Christian Heilmann

CSS Designer and DOM scripter, sitting in a tree

Monday, February 20th, 2006 at 10:55 pm

Hello, I have a question for the CSS folk out there.

Currently I am writing a book for APress on Practical JavaScript and I am right now at the chapter about JavaScript and CSS working together.

Dynamic classes needed for styling JavaScript effects

The idea is to separate CSS and JavaScript completely – as explained in my Unobtrusive JavaScript Course. The JavaScript will dynamically add and remove classes to style effects instead of keeping the look and feel in JavaScript.

The question I was asking myself now is a maintenance one. I tend to separate out the class names as properties – in case that further down the line you need to use other class names as the initial ones. I also tend to comment the classes. Something like this:

scriptstuff={

// CSS classes
hideClass:’hide’, // hide elements
currentClass:’current’, // current navigation element
hoverClass:’over’, // hover state

[... lots of dark magic, voodoo and other code…]
}

Note: If you are confused by the syntax, check the show love to the object literal post.
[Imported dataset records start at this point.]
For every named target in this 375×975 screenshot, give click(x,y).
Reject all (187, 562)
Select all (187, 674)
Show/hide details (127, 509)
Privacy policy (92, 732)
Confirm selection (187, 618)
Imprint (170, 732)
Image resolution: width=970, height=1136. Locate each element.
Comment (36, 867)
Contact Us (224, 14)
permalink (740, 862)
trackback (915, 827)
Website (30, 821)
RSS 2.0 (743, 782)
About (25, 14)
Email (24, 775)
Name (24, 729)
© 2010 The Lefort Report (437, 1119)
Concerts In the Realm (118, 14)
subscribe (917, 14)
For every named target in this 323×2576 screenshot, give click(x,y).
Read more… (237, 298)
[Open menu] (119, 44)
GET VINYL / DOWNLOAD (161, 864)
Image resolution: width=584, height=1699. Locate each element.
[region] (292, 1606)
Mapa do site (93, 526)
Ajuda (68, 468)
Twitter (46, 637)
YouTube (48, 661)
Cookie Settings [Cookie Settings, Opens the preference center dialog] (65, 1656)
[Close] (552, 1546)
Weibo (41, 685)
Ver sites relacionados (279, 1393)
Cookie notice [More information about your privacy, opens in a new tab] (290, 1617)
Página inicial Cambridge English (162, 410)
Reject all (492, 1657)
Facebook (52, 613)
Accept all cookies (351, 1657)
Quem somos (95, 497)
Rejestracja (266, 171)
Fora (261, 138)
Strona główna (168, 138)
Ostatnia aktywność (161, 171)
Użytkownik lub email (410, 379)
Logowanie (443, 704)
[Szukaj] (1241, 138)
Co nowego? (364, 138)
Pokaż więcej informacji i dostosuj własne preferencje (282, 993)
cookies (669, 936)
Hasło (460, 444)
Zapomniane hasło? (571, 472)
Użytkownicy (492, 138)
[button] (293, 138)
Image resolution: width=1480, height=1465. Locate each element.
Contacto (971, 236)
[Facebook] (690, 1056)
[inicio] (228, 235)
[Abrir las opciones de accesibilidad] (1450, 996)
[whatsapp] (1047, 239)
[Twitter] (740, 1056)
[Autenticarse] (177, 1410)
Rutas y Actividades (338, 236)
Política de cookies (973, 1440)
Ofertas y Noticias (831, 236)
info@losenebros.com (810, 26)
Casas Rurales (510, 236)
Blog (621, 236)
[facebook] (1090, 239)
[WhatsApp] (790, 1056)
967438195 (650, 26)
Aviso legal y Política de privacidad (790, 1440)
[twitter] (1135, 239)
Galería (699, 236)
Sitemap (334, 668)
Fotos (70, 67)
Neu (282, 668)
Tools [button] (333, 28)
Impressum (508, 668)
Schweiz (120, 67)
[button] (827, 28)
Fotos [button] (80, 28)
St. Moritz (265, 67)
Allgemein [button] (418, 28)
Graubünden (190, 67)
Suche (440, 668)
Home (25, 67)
This does the trick quite nicely for a few CSS classes, but I wondered about sites with several different scripts and sections.

The first set of questions are:

  • Do you feel comfortable with this arrangement?
  • Would you know how to change the CSS class name if necessary?

Now, if there were a lot of dynamic classes to be defined in a site, would you feel more comfortable if all of them were in an own document in JSON, for example named cssclasses.js:

css={
‘hide’:’hide’, // hide elements
‘current’:’current’, // current navigation element
‘hover’:’over’, // hover state
[... and so on for a lot of them…]
}

As the DOM scripter, this would make it easier to spot what is CSS related, as you’d use css.hide,css.hover and so on.

Another more complex approach would be to use AJAX and parse a CSS file exclusively for dynamic classes (f.e. dynamicstyles.css) – thus leaving the commenting and the syntax to you. The CSS could be something like

/* hide */ .hide{
[... CSS settings …]
}

/* current */ .current{
[... CSS settings …]
}

/* warning */ .warning{
[... CSS settings …]
}

All the DOM scripter would have to provide you with are the comment names.

Defining the scripting enabled and scripting disabled look and feel

I normally tend to apply a single class to the body when JavaScript and the DOM is available. something like:

if(!document.getElementById || !document.createElement){return;}
cssjs(‘add’,document.body,’jsenabled’);

This allows you to define two states in the CSS for every element:

#nav li{
[...settings…]
}

body.jsenabled #nav li{
[...settings…]
}

Would it be more useful to have two totally separate style sheets, like lowstyles.css and highstyles.css

It would be easy to remove the original styles and replace them with the dynamic ones via the DOM.